It appears that a bad actor copied the Uniswap app and placed it for downloads on the Google Play Store – the online store for applications, games, movies, music, and many more for Android users.

The copycat DeFi mobile application has received 100 positive reviews giving the malware a 4.5-star rating. This attracted the victim to input his private key backup phrase. Simple online searches indicate that the fake app has 100 downloads and the above-mentioned 100 reviews.

At the time of writing this article, the tech giant Google has not removed the malicious application. When attempting to report the malware app and flag it as inappropriate, Google redirects users to completely different web pages that fail to complete the tasks of warning the company about the unsafe app on its Play Store.

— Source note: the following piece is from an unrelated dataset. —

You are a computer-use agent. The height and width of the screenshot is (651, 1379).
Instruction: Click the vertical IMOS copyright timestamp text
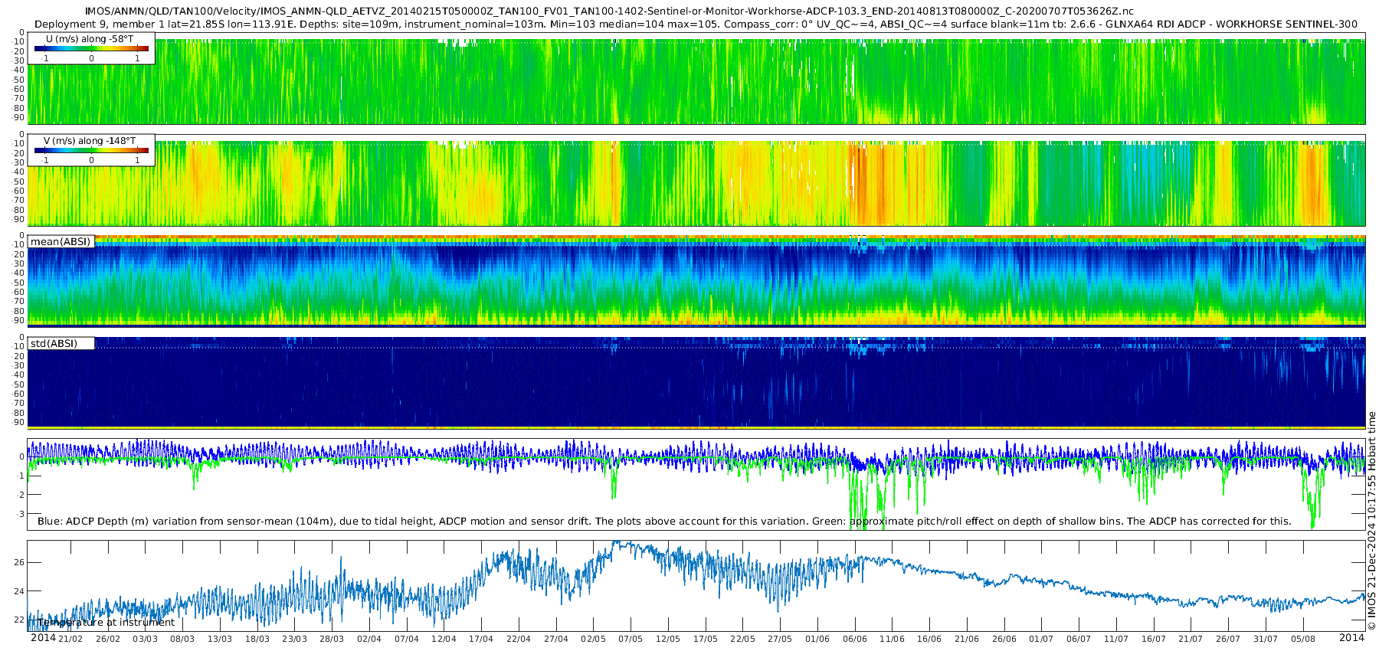pos(1371,521)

Some of the comments posted responding to Saunders’s tweet said that people are hesitant to invest in cryptocurrency because of such malicious acts.

Scam Continues to Plague Uniswap

The above Uniswap scam is one of several fraudulent activities taking place on the Uniswap exchange. In early October this year, an Ethereum user lost $140,000 worth of Uniswap’s UNI token while trying “yield farming” on a DeFi platform that turned out to be a fake cryptocurrency project.

Though Uniswap is a popular component of the DeFi ecosystem, it is not without flaws or criticism. Since July this year, several complaints started emerging regarding fake tokens on the Uniswap exchange. Anyone can list a token on Uniswap, and since it is decentralized in nature, this implies that there is no review process. It is, therefore, easy for fraudsters to create fake tokens with similar names resembling popular DeFi platforms and trick users into buying worthless tokens.

 Many DeFi projects have made announcements warning users about fake tokens falsely claiming to be associated with the projects. In August this year, Uniswap took measures to mitigate this problem through the introduction of Lists. Such Lists focus on establishing the legitimacy of tokens based on how many lists they are included on and how reputable such lists are. However, it seems scammers still find ways to exploit the system. The issue partly lies with users who fail to carefully examine the platforms they intend to invest their funds.